I think I was aided at the time by reading several books around Origin that helped me appreciate it more — an updated version of the book in contemporary language, and then a biography of Darwin that focused on the impact of it. I’m surprised it would be assigned in high school….I don’t think we ever received any nonfiction readings that weren’t plays.
I think AH’s book has the perfect title – “My Struggle” as in a struggle to read it! So, good luck with that one. I’ve heard that it’s VERY very dull and although, like you, I want to read a good few of the worlds influential books, this REALLY didn’t make my list – as in anywhere on the list.
‘Origin’ is definitely going to be read at some point…. eventually….
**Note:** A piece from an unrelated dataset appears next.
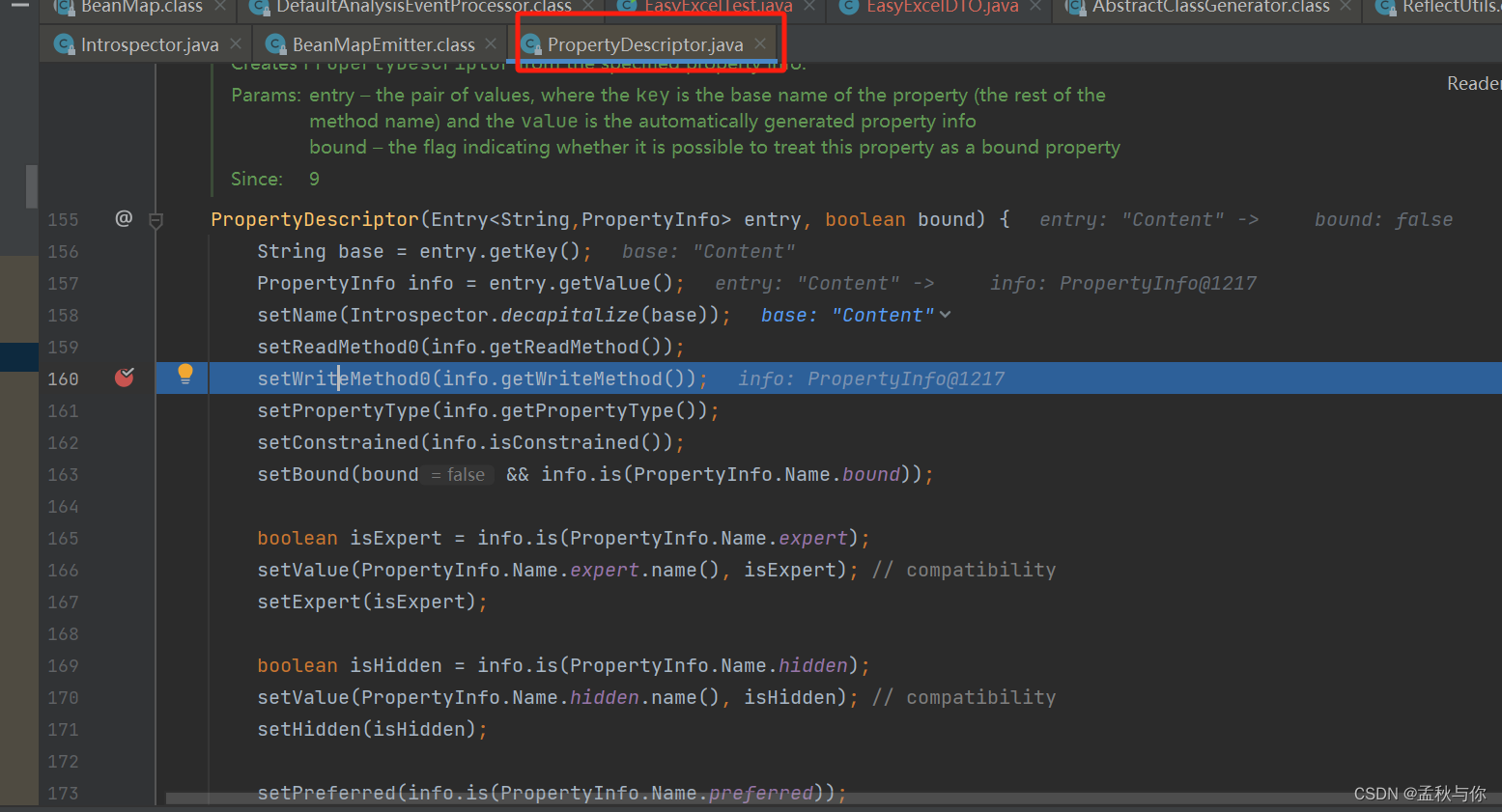Click inline debug value info: PropertyInfo@1217
This screenshot has width=1502, height=812.
869,378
I imagine it probably doesn’t attract the most enthusiastic of translators! It’s not like say, the Aeneid or the Divine Comedy, where different classicists try to find the perfect balance between accuracy, rhyme, and rhythm.
Good reasons for reading it.
That’s one I was never much interested in reading, though I agree that it could be really educational if you were looking at how AH was trying to position himself at the time.
I haven’t read this one yet, either. For a while now, I’ve thought of reading up on how eugenics (and to an extent, fascism) gained popularity in the UK and the US at the turn of the century. But such a grim topic doesn’t naturally rise to the top of my TBR. I like your idea of grouping like books together and knocking them out in a short time frame.